Pests no longer: Sulphur-crested Cockatoos part of the fabric of Canberra
The Canberra region’s Sulphur-crested Cockatoos have long since forgiven the locals who used to shoot them as pests.
In his memoirs pioneer Samuel Shumack (1850-1940) recalled one single day in the 1880s when with his busy blunderbuss he shot more than 500 of them and other members of ‘‘the parrot family’’.
Today, having put all those persecutions behind them and bearing no grudges these big white cockatoos (Cacatua galerita) live in and around Canberra in comfortable abundance. The Canberra Ornithologists Group says they are ‘‘common breeding residents’’.
Though common in numbers there is nothing common about their appearance and sheer, characterful presence.
As well as being so large and bulky, weighing up to 975 g and having wingspans of up to 103 cms (compare with the biggest magpies weighing up to 350g and with wingspans of up to 85cms) they have a voice that the biblical Handbook Of Australian, New Zealand and Antarctic Birds first describes with one word: ‘‘Unmistakable.’’
Then, getting more explicit, the handbook credits the species with a voice that is ‘‘a harsh, raucous screech terminating with a slight upward infection, or raucous, shattering, ear-splitting screech’’.

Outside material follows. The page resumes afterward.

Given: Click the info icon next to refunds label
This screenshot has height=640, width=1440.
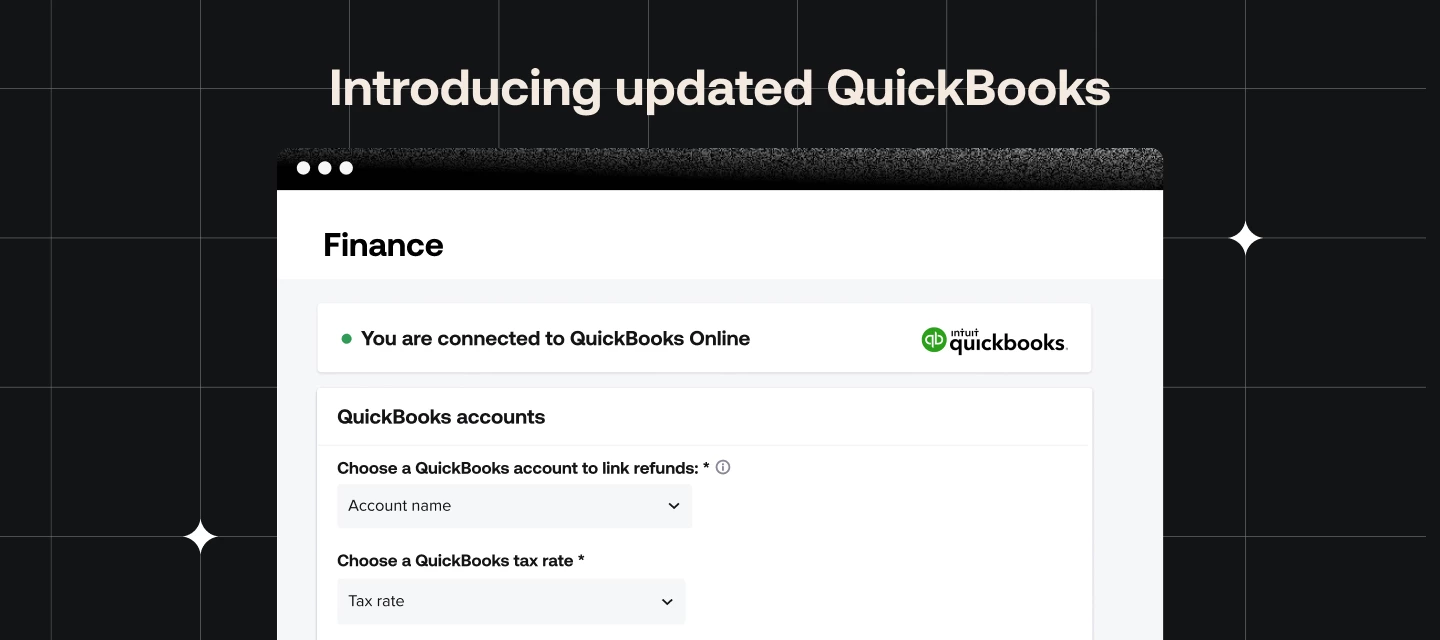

We would notice just one Sulphur-crested Cockatoo (so big, so ghostly white) but of course it is the way they get about in such vast congregations (‘‘parties and flocks of hundreds’’ the handbook marvels) that turns our heads.
The poet ‘‘Banjo’’ Paterson himself marvelled at this gregariousness it and made it a feature of his reverent poem White Cockatoos.
In the poem one ‘‘scout’’ cockatoo finds a field of plump corn-cobs, and then:
Back he goes to where the meeting Waits among the trees.
Says, ‘‘The corn is fit for eating;
Hurry, if you please.’’
Skirmishers, their line extending,
Shout the joyful news;
Down they drop like snow descending,
Clouds of cockatoos.
Lucky Canberra where it is an everyday experience for us to see clouds of Sulphur-crested Cockatoos dropping, like snow descending, into the city’s parks and gardens.